“She still has a fine manner, but it is like the fine gowns of her heroines, a fashion of the times for interpreting decadent symptoms in human nature. What she says will not last, because it is simply the fashionable drawing of ephemeral types and still more ephemeral sentiments.”

+ —Ind. 59: 150. Jl. 20, ‘05. 820w.
+ —Ind. 59: 1151. N. 16, ‘05. 250w.

[*] “Miss Bart is a blend of Becky Sharp and Gwendolen Harleth. She is not as compellingly human as the one, nor as inspiring as the other. Frankly, Mrs. Wharton has surpassed George Eliot in this theme. Not only is Lily Bart more congenial and better, as a human variation, than Gwendolen or Becky, but Mrs. Wharton’s style is more plastic and seductive than that of Mrs. Lewes.”

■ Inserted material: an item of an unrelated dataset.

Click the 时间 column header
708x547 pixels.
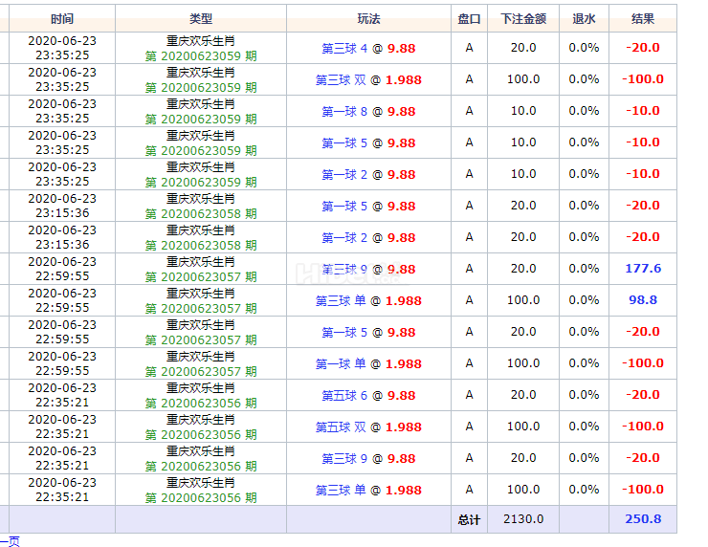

+ +Lit. D. 31: 886. D. 9, ‘05. 820w.

[*] “A dozen other novels of the year are good; but this book is really good. What Mrs. Wharton appears to lack is in a word the creative gift at its fullest. She sees with certainty and her hand is as sure as her eye. But with the richest imaginations something takes place beyond this.”

+ + —Lond. Times. 4: 421. D. 1, ‘05. 790w.

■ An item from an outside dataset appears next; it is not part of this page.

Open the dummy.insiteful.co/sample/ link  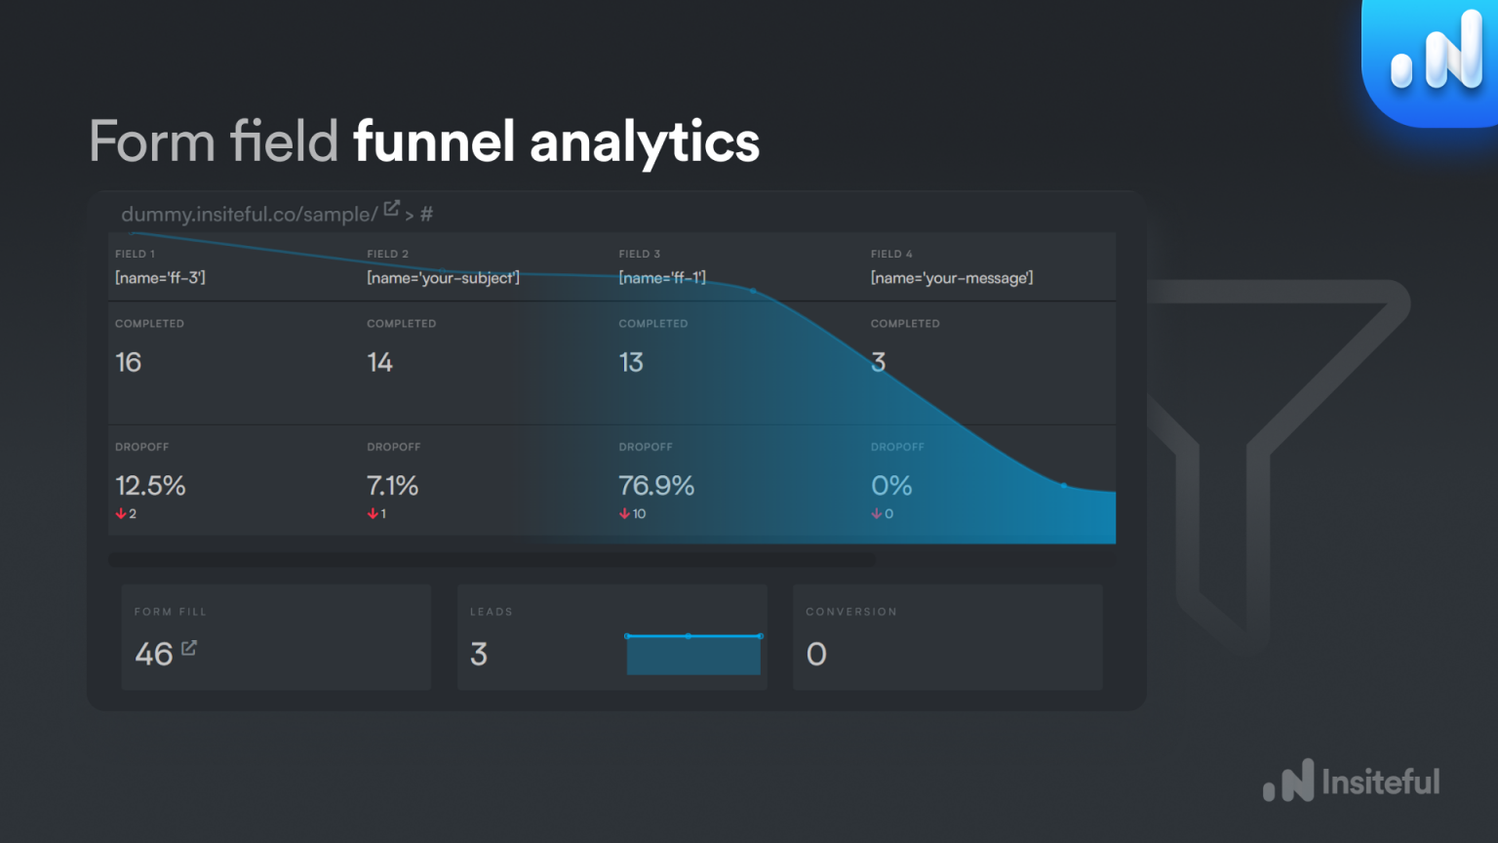(249, 214)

[*] “A feeling for fair play obliges us to protest Mrs. Wharton’s picture as a prejudiced one, yet it is not consciously unveracious. Though depressing, it is not wholly unprofitable.”

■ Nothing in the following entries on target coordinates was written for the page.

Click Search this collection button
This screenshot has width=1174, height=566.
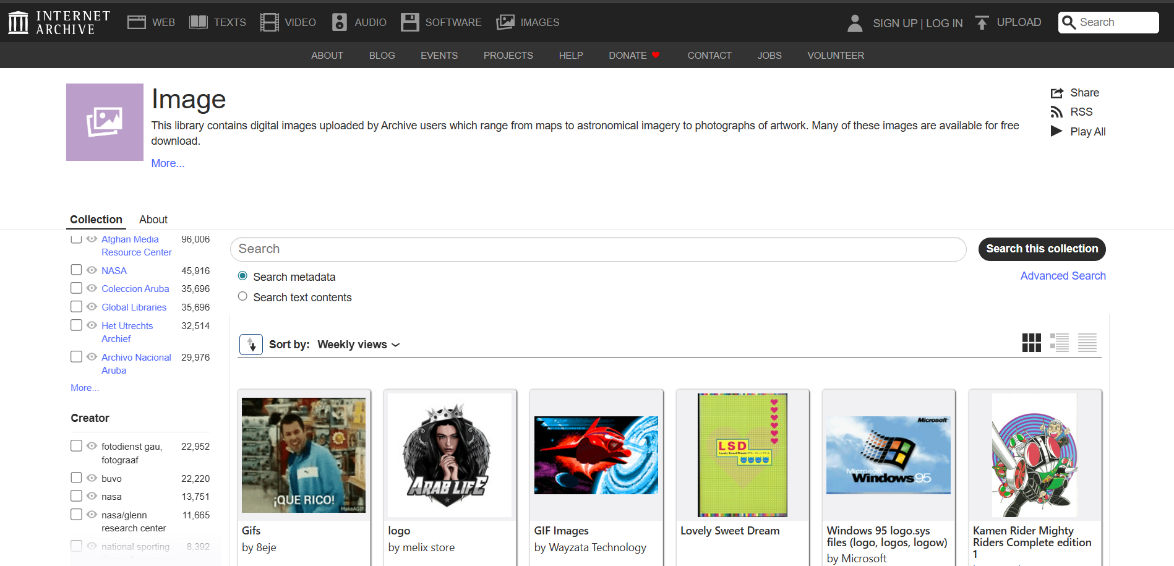pos(1042,249)
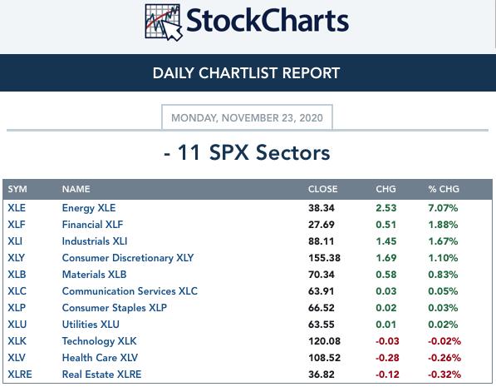The width and height of the screenshot is (496, 387).
Task: Select the Technology XLK name link
Action: (100, 341)
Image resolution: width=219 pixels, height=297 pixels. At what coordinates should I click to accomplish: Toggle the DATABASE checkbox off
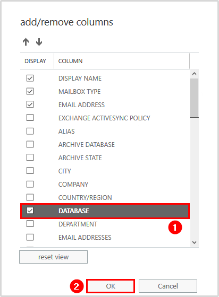coord(30,211)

+ + —Nation. 81: 447. N. 30, ‘05. 1100w.
*+N. Y. Times. 10: 824. D. 2, ‘05. 190w.

“The story is the product of the most carefully calculated, the most skilfully handled, artistic values and effects; but the workmanship is the manner, not the substance of the novel. A story of such integrity of insight and of workmanship is an achievement of high importance in American life.”

+ + +Outlook. 81: 404. O. 21, ‘05. 1590w.